Our study had a number of limitations. Our sample was not constructed in such a way as to guarantee socioeconomic representativeness. However, we were fortunate in that the mean deprivation score of our sample was roughly in the middle of the UK range, and both extremes were represented in the data. We measured deprivation through postcode at age 16. We chose this as we anticipated recruiting mainly young adults, and we felt this would be the single most convenient and effective measure for this age group. In fact, we recruited more, older people than anticipated, and childhood postcode at 16 is a less ideal measure for these participants than for younger ones. For one thing, their age 16 is longer ago, and the neighbourhoods may have changed in the intervening years. We made no attempt to distinguish statistically between deprivation experienced whilst growing up and adult deprivation. It could be that the most important predictor of behavioural disinhibition is current experience of deprivation (Nettle et al., 2014), and the relationship we found with deprivation at age 16 might be because people with more deprived childhood and adolescent backgrounds also go on to experience more deprivation in adulthood. To discriminate whether current or developmental experience of deprivation is important, the two would need to be separately measured to establish which has the greater predictive power. Our measure also did not distinguish individual-level socioeconomic characteristics such as parental income and education from neighbourhood-level deprivation. The two are likely to be highly correlated, but our study does not licence inferences about which of these, if either, is responsible for the observed association.

We did not measure current education level or any measure of general cognitive ability. This means we cannot exclude the possibility that general cognitive ability or education level mediates the relationship between socioeconomic background and behavioural disinhibition. There was no relationship between deprivation score and GRT, suggesting that the association was specifically with disinhibition, rather than with task performance more generally, but without a greater range of control tasks we are unable to make strong inferences on this point. More generally, caution is required about inferring causality from an association; though it seems reasonable that something about childhood deprivation might cause the development of greater disinhibition, other explanations for the correlation cannot be excluded.

Our mood manipulation, though it employed a standard technique that has been used in other recent studies (Smallwood & O’Connor, 2011; Scherrer, Dobson & Quigley, 2014), produced only very modest effects on participants’ final mood. It is possible that a stronger manipulation of mood might have affected behavioural disinhibition. However, there was considerable variation in baseline mood, and the combination of baseline mood and the manipulation still did not explain any variation in behavioural disinhibition. This suggests that across a substantial range of mood, mood effects on behavioural disinhibition, if they exist, must be very small.

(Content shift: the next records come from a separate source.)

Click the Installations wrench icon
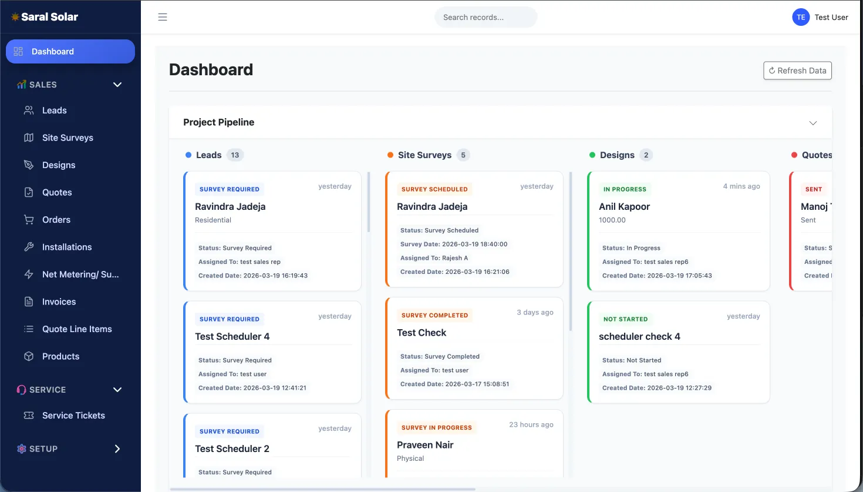[x=29, y=246]
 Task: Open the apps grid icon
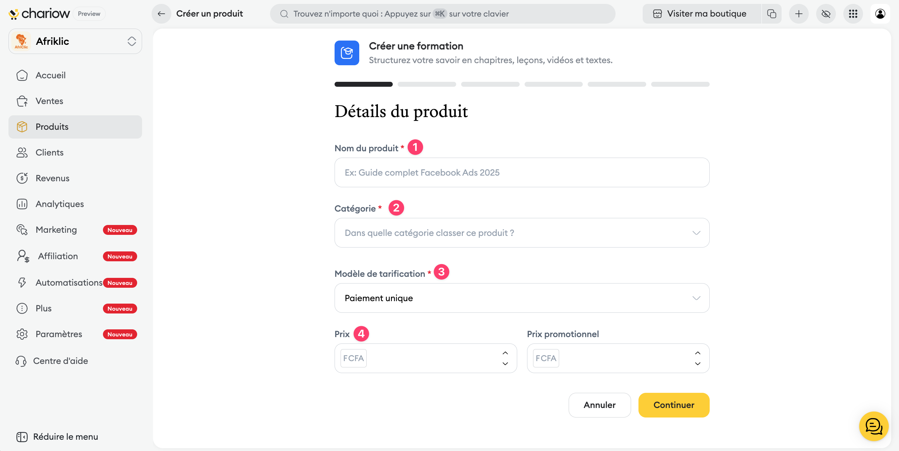pyautogui.click(x=853, y=14)
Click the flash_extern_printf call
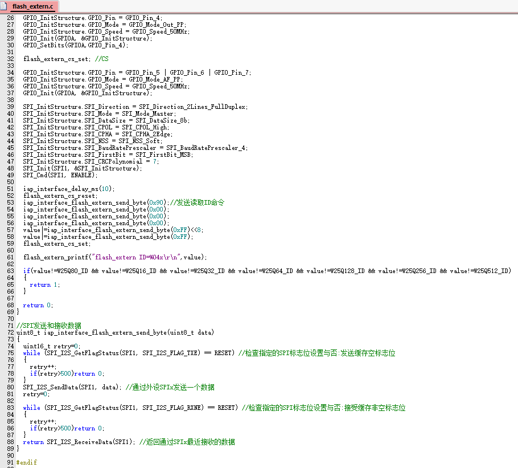 point(56,257)
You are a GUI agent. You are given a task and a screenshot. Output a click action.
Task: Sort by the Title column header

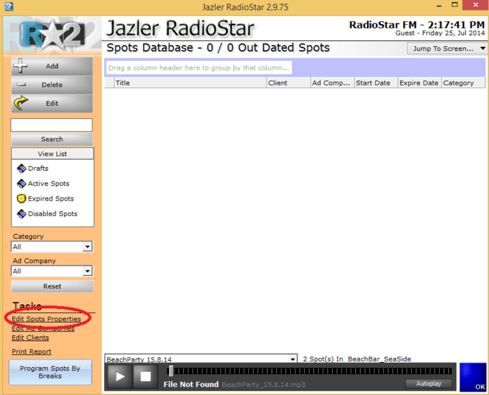pos(190,83)
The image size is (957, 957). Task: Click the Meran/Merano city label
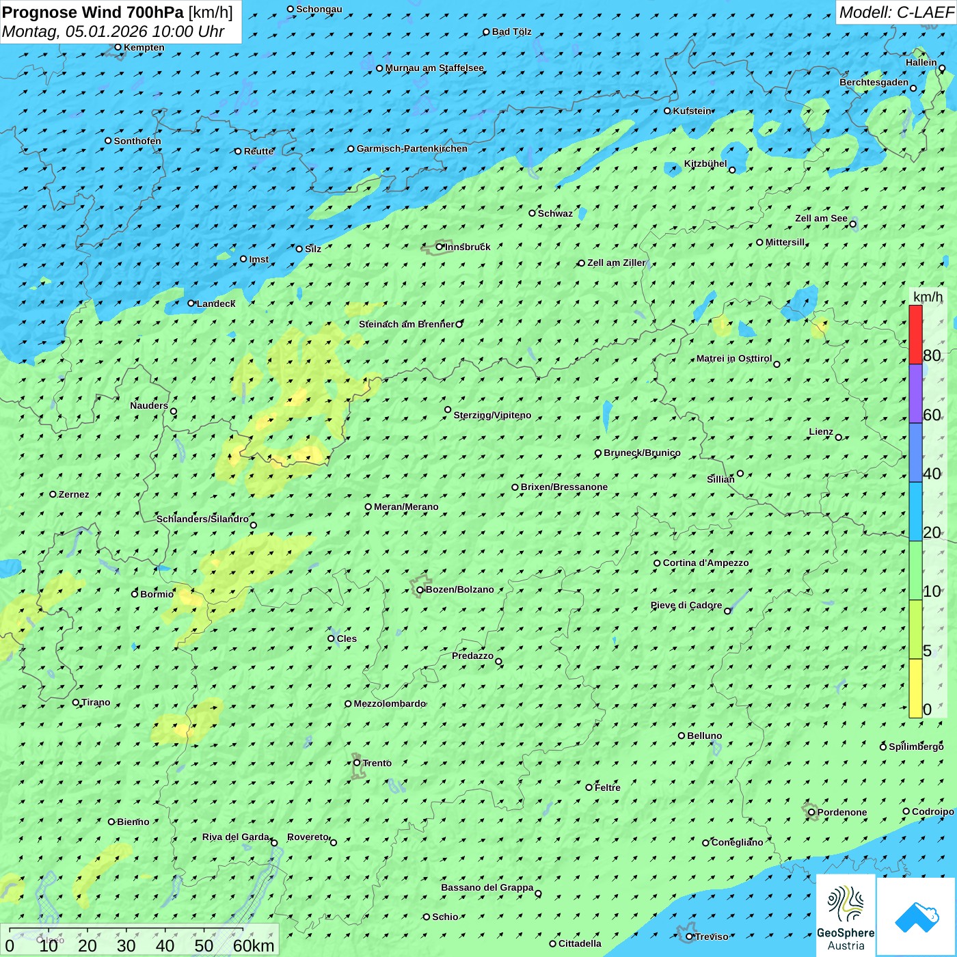click(406, 507)
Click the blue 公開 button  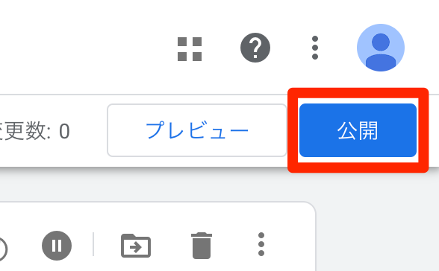pos(358,130)
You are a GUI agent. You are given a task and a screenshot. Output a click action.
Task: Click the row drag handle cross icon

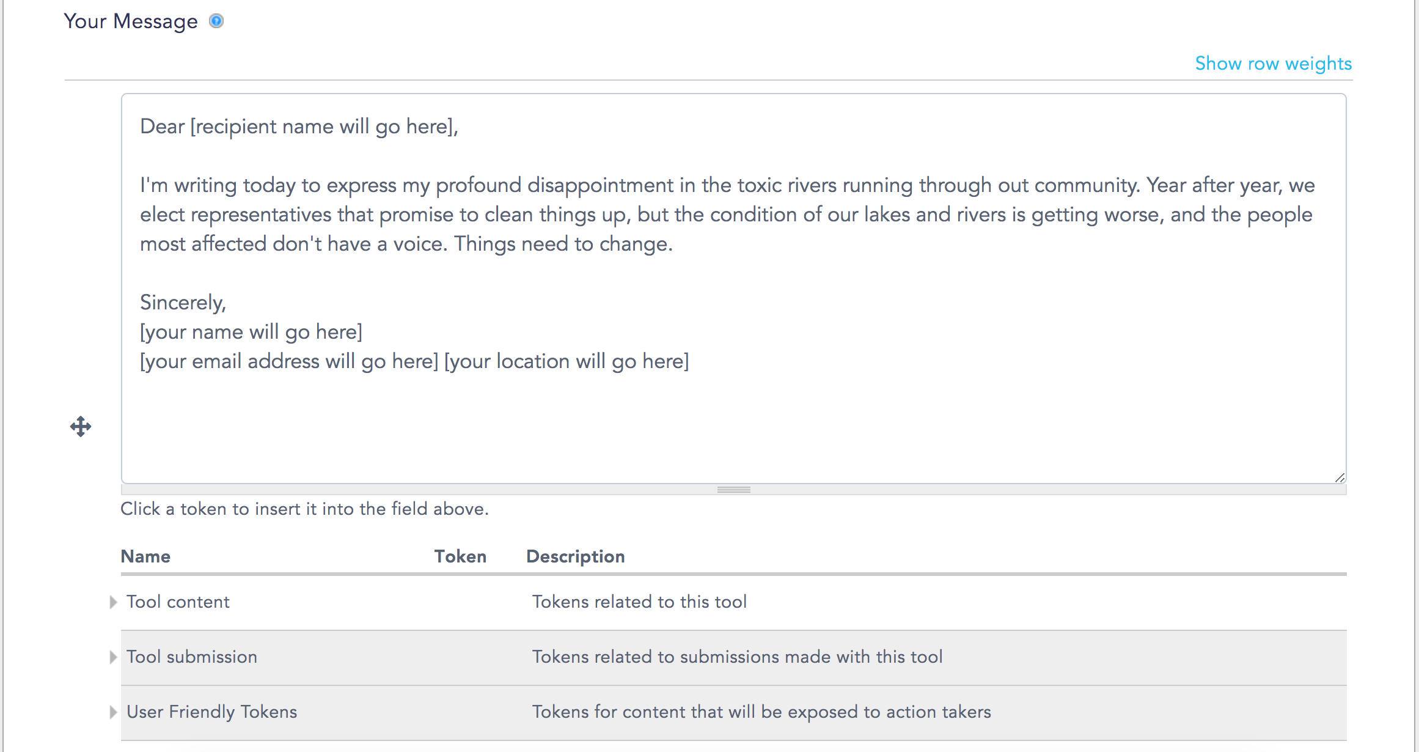click(x=81, y=426)
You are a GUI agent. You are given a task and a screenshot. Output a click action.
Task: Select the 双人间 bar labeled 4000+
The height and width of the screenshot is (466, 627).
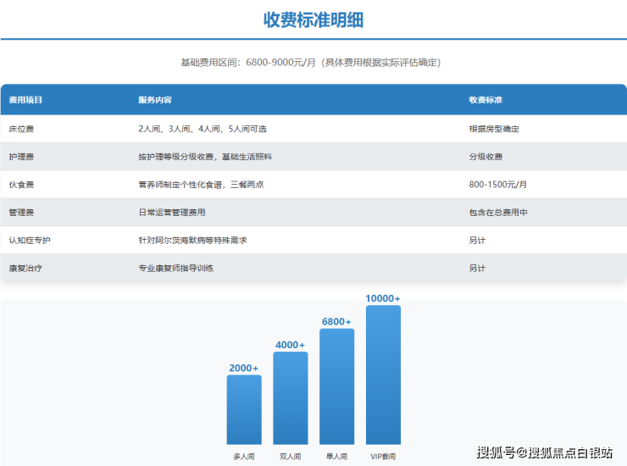[291, 398]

Despite the limitations noted above, it is striking that in a relatively small sample, and with a relatively crude measure of socioeconomic background, we found evidence of an association between the experience of deprivation and behavioural disinhibition. Childhood socioeconomic deprivation is an epidemiological predictor of a number of important outcomes such as subsequent crime (Levine, 2011), and transition to habitual use of drugs and tobacco (Legleye et al., 2011). Behavioural disinhibition plausibly plays a role in these outcomes. Thus, behavioural disinhibition could be an important psychological mechanism linking childhood socioeconomic conditions to subsequent life outcomes.